# Can someone pull the vcast.apk? Need it to install free Madden 12



## cltatenza

I'm trying to install my free copy of madden 12, but it tells me I need to have a vcast enabled phone. Was hoping just installing the apk would help.

Sent from my Gummy Charged GBE 2.0 using Tapatalk


----------



## yellowj704

Open from your phone:

http://mobile.vzw.com/VCASTApps

I don't see Madden listed on my app, though


----------



## cltatenza

I get an error message saying the system can't process my request, is it because I'm rooted?

Dial **madden to get a link to madden

Sent from my Gummy Charged GBE 2.0 using Tapatalk


----------



## kvswim

Flash the VZW client zip?


----------



## moosc

You have to call **madden they send u a text that u click on link. But it doesn't support bionic TB or d3. Also no tablets

Sent from my DROID BIONIC using Tapatalk


----------



## ncwildcat

moosc said:


> You have to call **madden they send u a text that u click on link. But it doesn't support bionic TB or d3. Also no tablets
> 
> Sent from my DROID BIONIC using Tapatalk


But it does support the charge....however I don't have vcast


----------



## ncwildcat

yellowj704 said:


> Open from your phone:
> 
> http://mobile.vzw.com/VCASTApps
> 
> I don't see Madden listed on my app, though


I keep getting can't process from this link...running the latest gummy


----------



## Mefloump

I installed the vcast apps but Madden still won't download.


----------



## xceebeex

"Mefloump said:


> I installed the vcast apps but Madden still won't download.


Yea I am having the same problem. I may flash back to stock so I can download it unless someone figures it out.


----------



## Catalyst7

What would the apk name be in the system dump?


----------



## Catalyst7

Looks like adrynalyne post a patch for tbolt user that modifies the build prop. I would assume that we would need a build prop change to for this to work righ.


----------



## Piercing Heavens

Looking to see this working. Any more info?


----------



## Sep33

:erm (1):


Meflomp said:


> I installed the vcast apps but Madden still won't download.


What apk did you use


----------



## Sep33

"ncwildcat said:


> I keep getting can't process from this link...running the latest gummy


This wont let me open. I am on GBE 2.0


----------



## xmoox

it works for me im running gingerbread leak just had to update vcast app store


----------



## Sep33

"xmoox said:


> it works for me im running gingerbread leak just had to update vcast app store


Do you have a link of the vcast apk


----------



## Sep33

"Mefloump said:


> I installed the vcast apps but Madden still won't download.

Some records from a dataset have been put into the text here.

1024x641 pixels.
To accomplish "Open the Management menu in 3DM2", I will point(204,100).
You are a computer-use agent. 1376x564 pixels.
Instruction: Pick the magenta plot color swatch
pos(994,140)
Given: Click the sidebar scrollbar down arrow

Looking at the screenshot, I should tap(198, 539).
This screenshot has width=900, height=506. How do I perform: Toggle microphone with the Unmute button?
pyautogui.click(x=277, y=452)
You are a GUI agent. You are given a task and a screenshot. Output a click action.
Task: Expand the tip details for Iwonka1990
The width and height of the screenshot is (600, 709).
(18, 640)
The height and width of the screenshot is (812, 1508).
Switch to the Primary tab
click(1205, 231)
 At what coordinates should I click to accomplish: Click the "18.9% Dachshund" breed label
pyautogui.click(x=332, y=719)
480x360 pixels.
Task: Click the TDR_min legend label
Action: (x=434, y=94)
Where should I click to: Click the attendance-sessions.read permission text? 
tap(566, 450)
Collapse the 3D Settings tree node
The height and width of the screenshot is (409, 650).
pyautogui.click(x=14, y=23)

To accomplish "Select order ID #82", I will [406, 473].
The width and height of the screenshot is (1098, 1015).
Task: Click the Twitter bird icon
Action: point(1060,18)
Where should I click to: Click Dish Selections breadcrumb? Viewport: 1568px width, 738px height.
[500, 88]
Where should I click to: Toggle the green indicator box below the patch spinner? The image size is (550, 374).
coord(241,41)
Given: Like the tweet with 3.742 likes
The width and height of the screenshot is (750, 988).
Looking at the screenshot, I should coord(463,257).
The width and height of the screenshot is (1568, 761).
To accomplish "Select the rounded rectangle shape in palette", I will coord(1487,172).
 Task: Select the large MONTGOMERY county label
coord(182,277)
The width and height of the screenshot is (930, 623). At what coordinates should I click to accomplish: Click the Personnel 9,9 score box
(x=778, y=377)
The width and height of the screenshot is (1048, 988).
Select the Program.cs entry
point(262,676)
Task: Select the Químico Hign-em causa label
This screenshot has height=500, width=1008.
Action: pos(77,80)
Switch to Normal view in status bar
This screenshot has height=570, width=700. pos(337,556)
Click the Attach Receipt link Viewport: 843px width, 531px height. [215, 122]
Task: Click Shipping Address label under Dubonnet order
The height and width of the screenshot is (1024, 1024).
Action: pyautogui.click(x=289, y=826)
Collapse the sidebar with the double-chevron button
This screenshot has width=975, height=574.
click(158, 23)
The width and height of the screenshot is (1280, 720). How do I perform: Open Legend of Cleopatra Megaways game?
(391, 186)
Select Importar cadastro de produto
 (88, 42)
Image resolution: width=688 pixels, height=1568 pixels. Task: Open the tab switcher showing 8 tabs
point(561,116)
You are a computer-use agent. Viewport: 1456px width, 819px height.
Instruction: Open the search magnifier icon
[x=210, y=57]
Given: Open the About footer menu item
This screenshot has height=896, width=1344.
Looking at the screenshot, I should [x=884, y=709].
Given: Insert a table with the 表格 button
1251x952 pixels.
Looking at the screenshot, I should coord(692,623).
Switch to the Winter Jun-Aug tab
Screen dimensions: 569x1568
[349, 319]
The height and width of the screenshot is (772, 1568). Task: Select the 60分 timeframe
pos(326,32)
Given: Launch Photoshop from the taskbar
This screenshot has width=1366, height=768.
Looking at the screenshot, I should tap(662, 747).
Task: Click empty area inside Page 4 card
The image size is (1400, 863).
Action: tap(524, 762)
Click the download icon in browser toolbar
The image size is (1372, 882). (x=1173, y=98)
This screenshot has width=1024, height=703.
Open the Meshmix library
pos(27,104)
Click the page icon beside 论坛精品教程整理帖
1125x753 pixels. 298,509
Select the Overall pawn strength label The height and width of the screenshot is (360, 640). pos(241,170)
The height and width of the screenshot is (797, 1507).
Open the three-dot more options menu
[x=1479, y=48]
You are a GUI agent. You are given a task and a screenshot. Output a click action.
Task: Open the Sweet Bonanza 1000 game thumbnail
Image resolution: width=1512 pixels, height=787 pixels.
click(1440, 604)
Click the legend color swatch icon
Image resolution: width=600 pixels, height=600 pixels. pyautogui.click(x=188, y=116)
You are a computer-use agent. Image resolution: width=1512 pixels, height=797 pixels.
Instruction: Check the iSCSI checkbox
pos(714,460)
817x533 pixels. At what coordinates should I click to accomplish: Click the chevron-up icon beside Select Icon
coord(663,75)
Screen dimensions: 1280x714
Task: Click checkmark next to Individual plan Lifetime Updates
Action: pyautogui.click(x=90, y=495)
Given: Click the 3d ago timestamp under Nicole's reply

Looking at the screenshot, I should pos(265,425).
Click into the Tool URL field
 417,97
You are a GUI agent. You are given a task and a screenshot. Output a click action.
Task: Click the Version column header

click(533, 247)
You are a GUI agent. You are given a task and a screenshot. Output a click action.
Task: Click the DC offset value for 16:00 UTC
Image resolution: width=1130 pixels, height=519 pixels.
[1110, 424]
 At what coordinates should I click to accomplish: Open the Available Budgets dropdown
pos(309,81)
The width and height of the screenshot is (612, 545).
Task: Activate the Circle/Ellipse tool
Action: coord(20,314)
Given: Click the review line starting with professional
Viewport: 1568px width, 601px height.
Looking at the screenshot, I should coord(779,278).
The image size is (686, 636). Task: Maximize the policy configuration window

Are you able to open the vcast


----------



## Piercing Heavens

I downloaded a vcast app and it updated but madden would still not download.


----------



## Sep33

"Piercing Heavens said:


> I downloaded a vcast app and it updated but madden would still not download.


I did to but it wouldnt open and wouldnt come,up,in the market


----------



## Mefloump

Yeah I can open the vcast app but the Madden download still doesn't work. I used the link posted on the first page (i'm using the mobile app).

**Update - I clicked on the link from the text message yesterday and today it worked. Downloaded Madden with no problem. Have been running infinity raw since Friday. Didn't make any changes today. Wonder why it all of a sudden worked?


----------



## Piercing Heavens

I couldn't get it working on gbe 2.0 so I installed Tsm inifinity and it worked on that. So here is the vcast app signed for our specific phone.

http://db.tt/FhY8RvtR

Good luck. Final day to get it for free.


----------



## cltatenza

^ this worked, but I also had to change my build.prop back to SCH-I510 and restart.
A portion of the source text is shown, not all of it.